Ce n’est pas avec des bras cassés qu’on pourra redresser la France.

A croire qu’ils ne s’attendaient pas à leur victoire, ils ont totalement raté leurs premiers pas, ce qui les a privés de tout état de grâce, et maintenant plus personne ne croit ni en leurs solutions miracles pour juguler le chômage - les emplois d’avenir ou les contrats de génération - ni en leurs promesses inconsidérées, que ce soit celle d’inverser la courbe du chômage dès l’année prochaine ou celle de ramener le déficit à 3% du PIB dès l’année prochaine aussi. Et personne ne leur sait gré de ramener aujourd’hui (un peu) l’âge de la retraite à 60 ans.

Or, même s’il vient d’avouer pitoyablement que « c’est dur d’exercer le pouvoir », Hollande est encore là pour quatre ans et demi, qu’il le veuille ou non et d’ailleurs il l’a voulu. Même s’il regrette, sans doute, de ne plus être dans l’opposition et s’il en veut, sûrement, à DSK de lui avoir laissé sa place, il ne peut pas se contenter d’observer à la loupe sa dégringolade dans tous les sondages. Il faut qu’il fasse semblant d’assumer sa fonction.

Il pourrait, bien sûr, remplacer Jean-Marc Ayrault, qu’on compare maintenant à Edith Cresson, ce qui est évidemment la pire des condamnations. Mais, moins de six mois après l’avoir nommé à Matignon, ce serait se désavouer, voire se ridiculiser. Et d’ailleurs par qui le remplacer ?

On parle beaucoup de Manuel Valls. Le ministre de l’Intérieur est le seul de l’équipe à s’en sortir brillamment aux yeux de l’opinion, qui lui trouve maintenant quelque ressemblance avec… Nicolas Sarkozy. Mais Hollande vient de dire qu’il appréciait Ayrault parce qu’il était « loyal » et qu’il n’avait « pas d’ambition pour la suite ». On peut difficilement accorder ces deux « qualités » à Valls.

Nommer Martine Aubry ferait sûrement plaisir à la gauche qui commence à ruer dans les brancards. Mais ce serait, évidemment, un désaveu pire encore. Et on voit mal ce que pourrait faire la Dame des 35 heures contre le chômage, la dette et surtout l’angoisse des entrepreneurs et des consommateurs. Sans parler des fameux marchés et des redoutables agences de notation.

En fait, Hollande est condamné à ne rien faire et c’est, semble-t-il, ce qu’il fait de mieux.

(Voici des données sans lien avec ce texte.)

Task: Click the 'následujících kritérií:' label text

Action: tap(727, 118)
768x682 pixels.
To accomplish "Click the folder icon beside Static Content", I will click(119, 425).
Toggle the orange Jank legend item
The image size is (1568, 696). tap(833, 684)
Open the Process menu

Il va lancer ses usines à gaz pour truquer les chiffres du chômage qui augmentera malgré tout, et continuer, bras dessus-bras dessous avec Ayrault, sa descente vertigineuse dans les sondages en attendant, sans la moindre illusion, les prochaines échéances électorales.

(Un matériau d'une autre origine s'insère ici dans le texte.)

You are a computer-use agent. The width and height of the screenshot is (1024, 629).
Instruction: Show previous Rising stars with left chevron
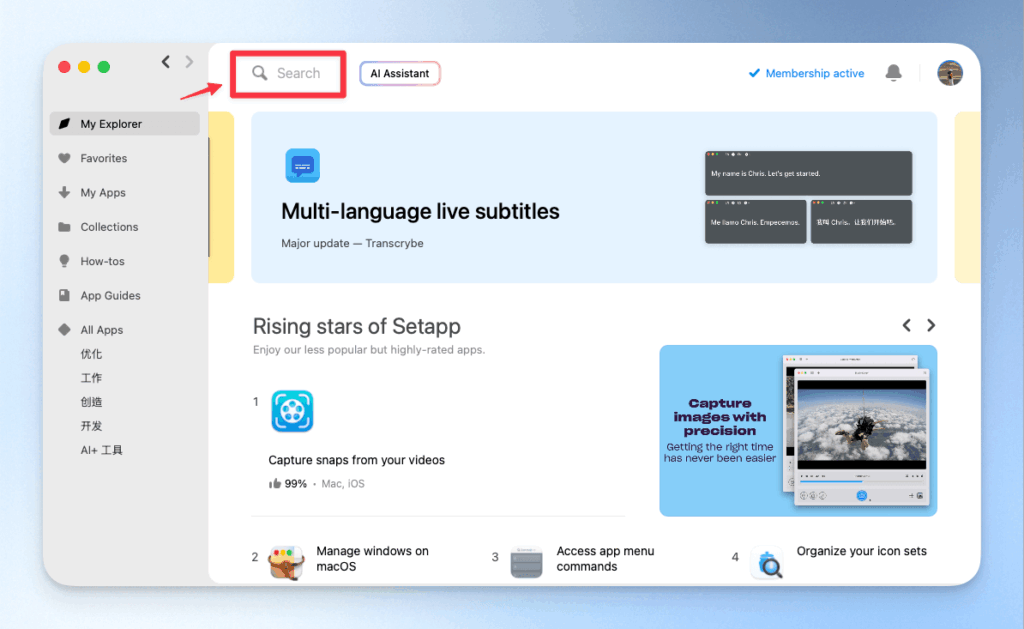[907, 325]
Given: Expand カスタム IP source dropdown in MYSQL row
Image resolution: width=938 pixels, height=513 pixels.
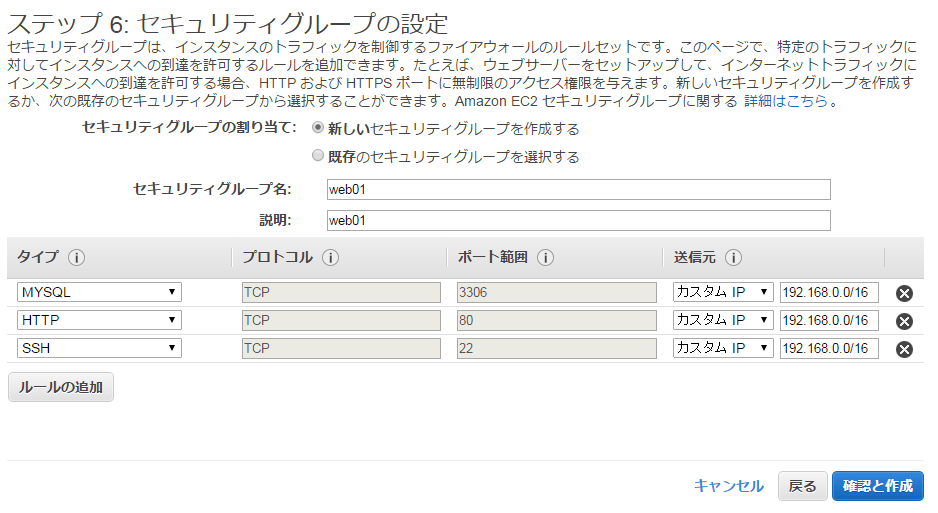Looking at the screenshot, I should (723, 292).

Il vient de déclarer au Monde : « La reprise va arriver. C’est une question de cycle. Il peut aussi y avoir un scénario noir, celui de la récession. Le rôle du chef de l’Etat c’est de préparer toutes les hypothèses ».

C’est bien là qu’on s’aperçoit qu’il y a eu erreur de casting. Le rôle du chef de l’Etat n’est pas d’attendre passivement la fin du cycle en se demandant si le scénario sera blanc ou noir comme un joueur de casino qui attend de voir où la boule va s’arrêter. Il n’est pas de « préparer » tranquillement, dans son bureau doré, « toutes les hypothèses ». Il est de prendre le taureau par les cornes, de refuser la catastrophe annoncée et de décider.

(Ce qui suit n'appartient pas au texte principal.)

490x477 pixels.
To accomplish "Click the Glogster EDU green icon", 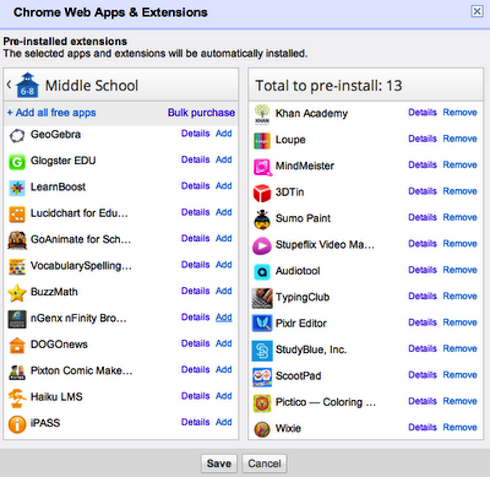I will (x=17, y=162).
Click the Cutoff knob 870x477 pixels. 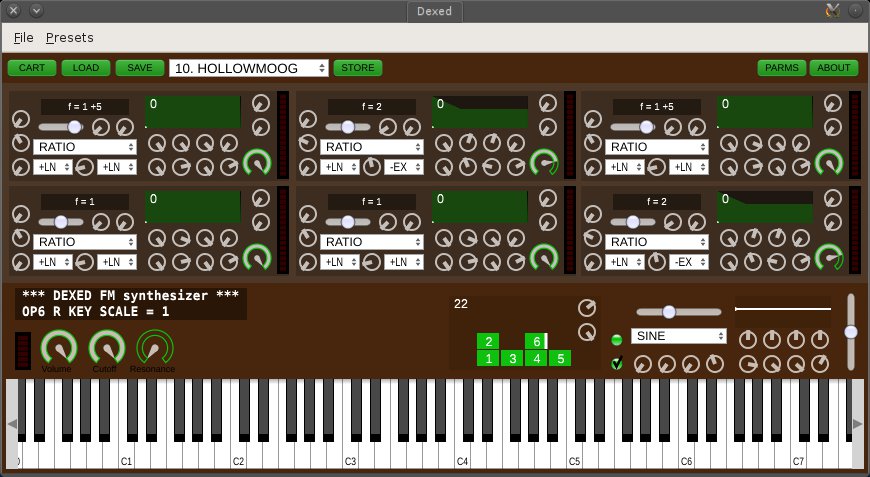tap(106, 348)
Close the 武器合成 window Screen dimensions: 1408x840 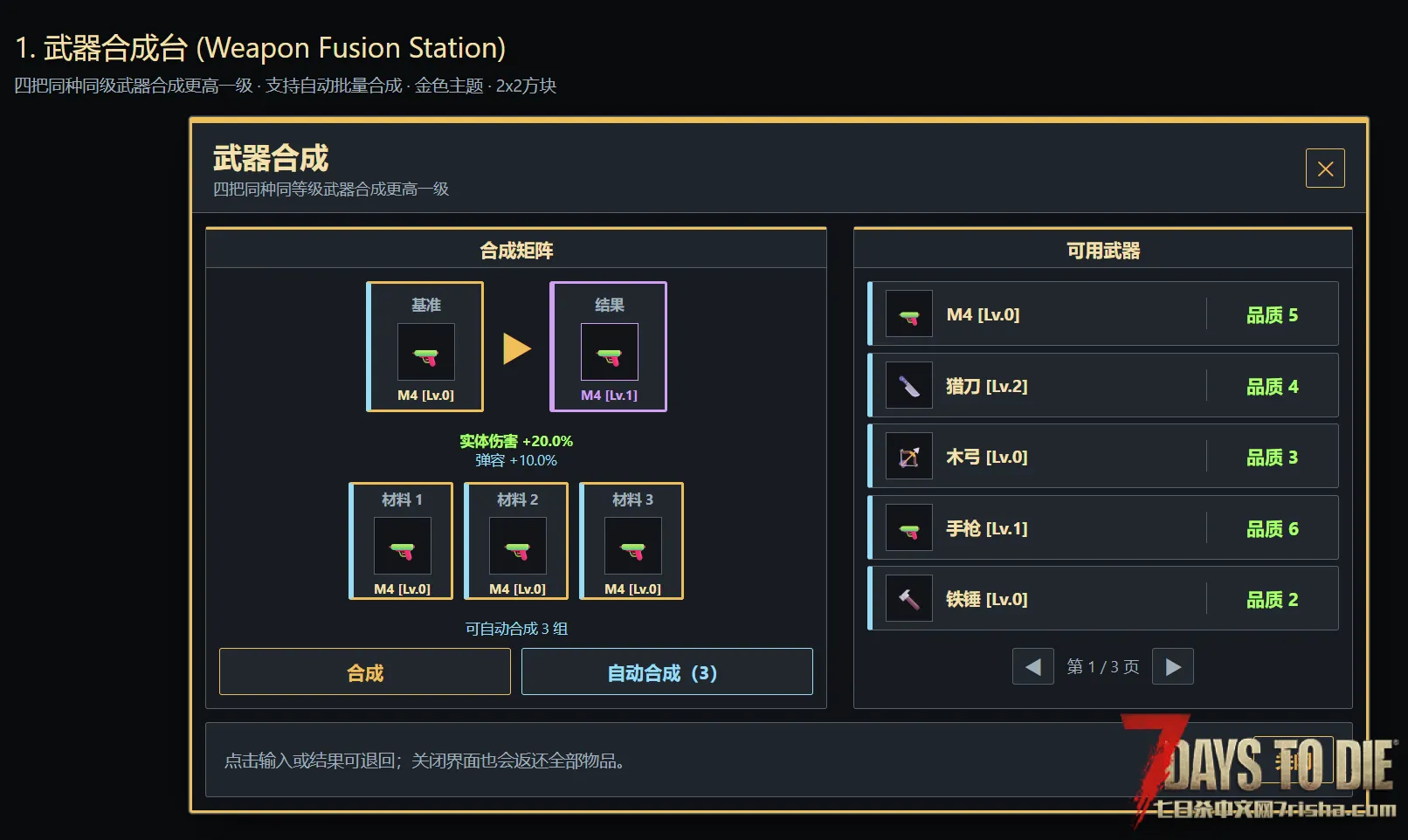pyautogui.click(x=1325, y=169)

Mais un président « par accident » n’a pas forcément les qualités pour jouer le premier rôle. C’est comme au théâtre, avec les doublures qui tentent au pied levé d’interpréter un personnage dont elles ne connaissent même pas le texte. Le spectacle devient bien vite pitoyable. Surtout quand la pièce est déjà un drame. Le tout est de savoir quand les spectateurs qui ont payé cher leurs places vont commencer à jeter les premières tomates.